## About this exercise
The records below need to be repeated exactly, though not their pictures.

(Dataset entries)
*** Block opens ***
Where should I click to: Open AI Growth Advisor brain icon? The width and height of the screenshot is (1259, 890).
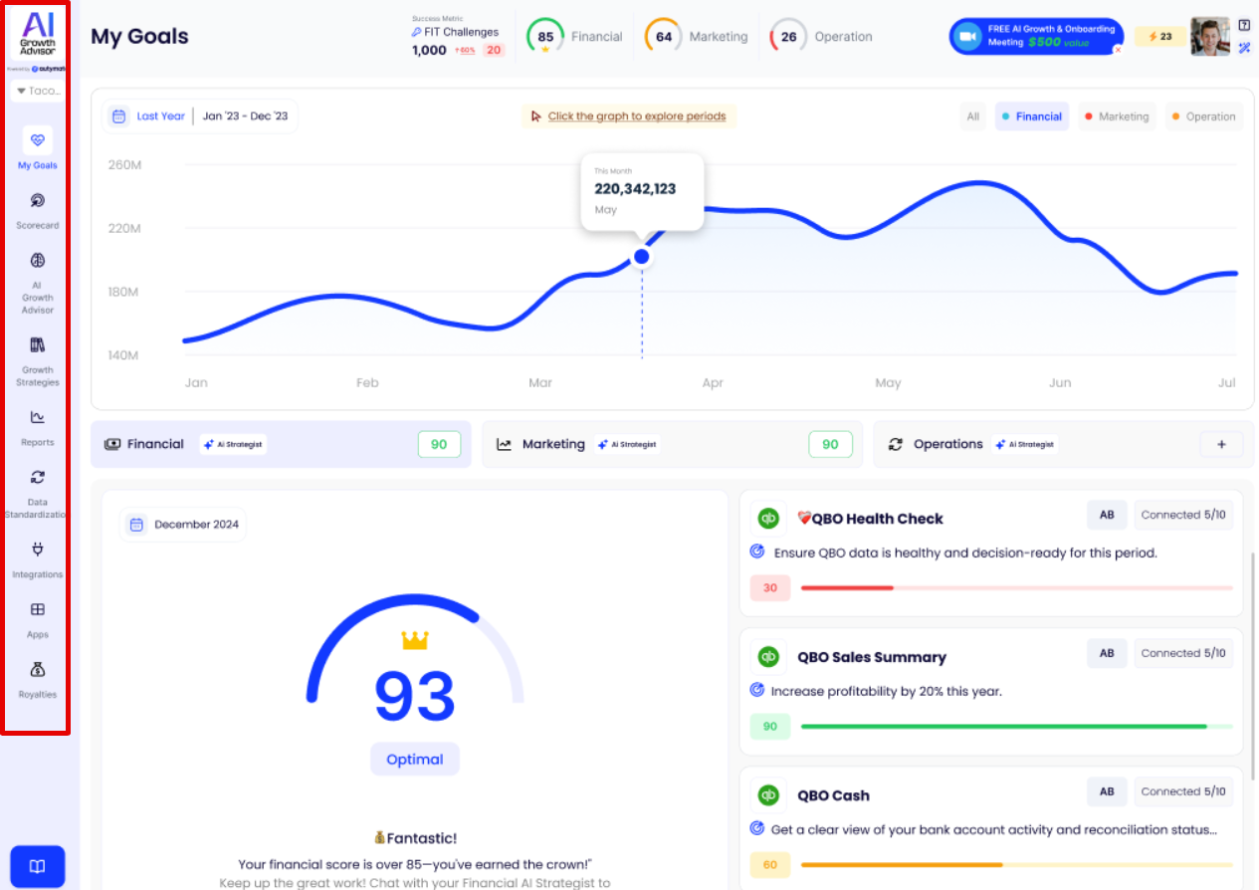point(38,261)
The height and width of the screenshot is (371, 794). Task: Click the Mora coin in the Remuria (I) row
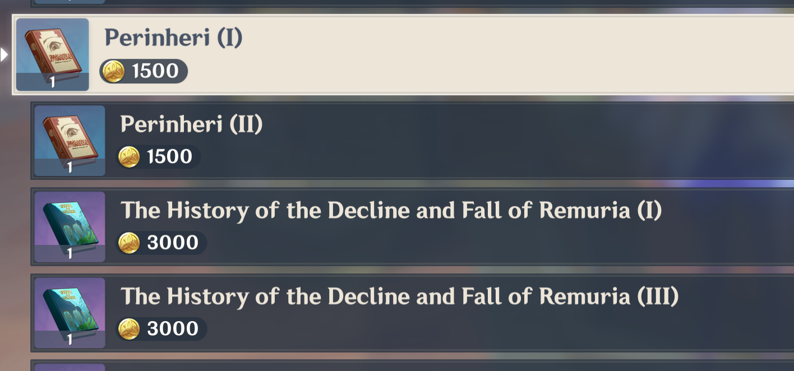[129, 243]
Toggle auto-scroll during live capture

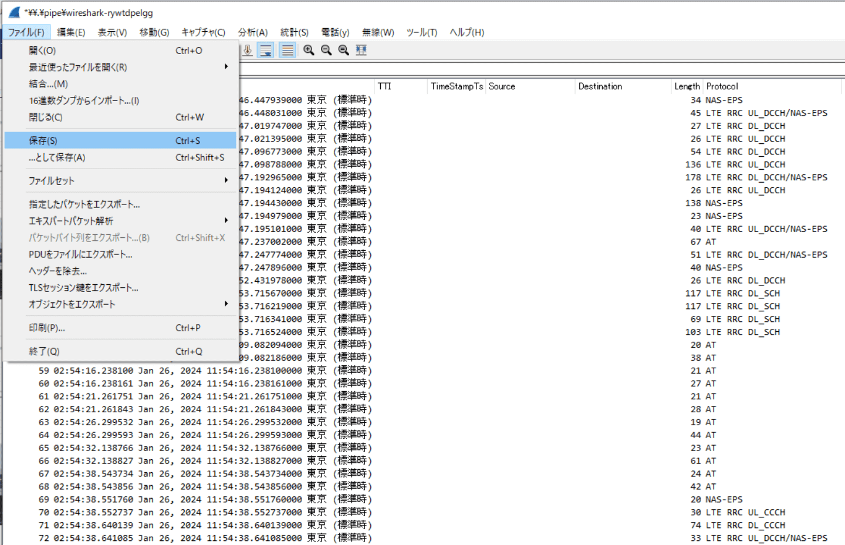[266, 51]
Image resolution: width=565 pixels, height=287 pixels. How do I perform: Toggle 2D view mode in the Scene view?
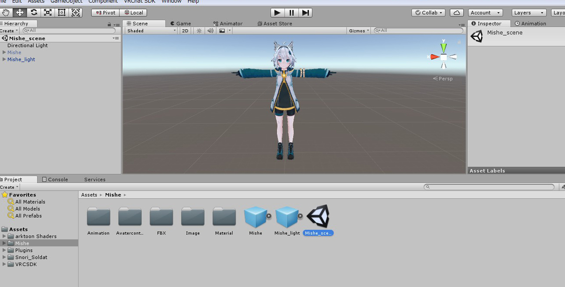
*** Block closes ***
## Solution to the problem
Where should I click to: Open AI Growth Advisor brain icon? The width and height of the screenshot is (1259, 890).
point(38,261)
The height and width of the screenshot is (371, 794). Task: Click the Mora coin in the Remuria (I) row
[129, 243]
Toggle auto-scroll during live capture

[266, 51]
Image resolution: width=565 pixels, height=287 pixels. How do I perform: Toggle 2D view mode in the Scene view?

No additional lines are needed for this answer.